Generais da ativa e da reserva, influentes na caserna, dizem ser uma generalização indevida tachar todos os manifestantes de antidemocráticos ou golpistas. Eles reconhecem que há grupos extremistas que cobram intervenção militar – e afirmam que o movimento não tem respaldo da cúpula militar. Mas alegam que há também pessoas comuns com demandas legítimas que deveriam ser explicadas pelas autoridades. Eles dizem que parcela significativa da sociedade, insatisfeita com a derrota, considera as eleições um processo viciado e ficou sem ter a quem recorrer. Afirmam que parte dos que protestam tem severas críticas à atuação do presidente do Tribunal Superior Eleitoral (TSE), Alexandre de Moraes.
Para demarcar terreno e se distanciar de questionamentos eleitorais, os comandantes decidiram aguardar a divulgação do relatório final de fiscalização das eleições elaborado pelo Ministério da Defesa. O conteúdo foi divulgado na quarta-feira, logo após as 18h. A manifestação técnica teve respaldo das Forças, tendo sido elaborada por oficiais especializados cedidos por Exército, Marinha e Aeronáutica. Mas o ofício do ministro Paulo Sérgio Nogueira de Oliveira e, sobretudo, a nota de esclarecimento que a Defesa divulgou depois citando que não identificou nem eximiu o sistema eleitoral de fraude, motivaram críticas reservadas na caserna.
Já a nota das três Forças não avançou no tema das eleições e do sistema de urnas eletrônicas porque os comandantes consideram que o processo eleitoral e a transição de governo estão dentro da “normalidade”. Um general da ativa ressaltou que não se ouviu nenhuma manifestação do comandante ou de integrantes do Alto Comando do Exército sobre o processo eleitoral. Dois quatro-estrelas ouvidos nas últimas semanas disseram que o comandante do Exército, general Freire Gomes, orientou o silêncio.
Na tarde de quinta-feira, dia 10, Freire Gomes reuniu todo o generalato da Força. O encontro presencial e virtual ocorreu em Brasília, no Quartel General, onde parte deles estava para atividades de rotina. Na ocasião, comunicou aos comandados que publicaria a nota conjunta nesta sexta-feira.
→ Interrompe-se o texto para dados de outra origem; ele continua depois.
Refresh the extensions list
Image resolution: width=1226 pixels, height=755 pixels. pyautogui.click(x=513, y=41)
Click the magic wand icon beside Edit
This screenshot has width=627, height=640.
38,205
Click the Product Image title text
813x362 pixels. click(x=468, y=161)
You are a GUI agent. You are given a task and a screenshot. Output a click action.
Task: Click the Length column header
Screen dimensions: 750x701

A respeito dos protestos, transmitiu duas ordens: os manifestantes insatisfeitos não deveriam ser reprimidos, nem insuflados. Havia uma preocupação no Comando do Exército com eventuais interações com manifestantes de oficiais que comandam unidades militares espalhadas pelo País e também com uma ordem para que não fossem retirados pela força. O perímetro de segurança próximo às sedes militares é de responsabilidade de cada força.
Oficiais disseram ser provável que tanto o presidente Jair Bolsonaro quanto o ministro Paulo Sérgio tenham sido previamente avisados da publicação. Eles negam, porém, que o texto tenha sido submetido a ambos. Um general disse que os atores políticos do Executivo não tiveram relação com a nota. Questionados pela reportagem se os comandantes pediram e receberam aval de Bolsonaro e do ministro da Defesa, nenhuma das Forças Armadas respondeu.
Nem todos os oficiais-generais tiveram acesso ao texto antes. Depois do Estadão, a primeira força a divulgar a íntegra foi o Exército Brasileiro. A publicação foi replicada pela Marinha e pela Aeronáutica, nas redes sociais, bem como pelo Ministério da Defesa. O site do Exército chegou a sofrer instabilidade por causa do excesso de acessos.
Para militares, os comandantes estavam também sob pressão popular, vinda de integrantes da reserva e da “família militar” – o sentimento majoritário entre eles é de endosso e até participação ativa nas manifestações. Até militares da ativa, que não podem por força de lei se engajar em atividades políticas, foram flagrados em atos.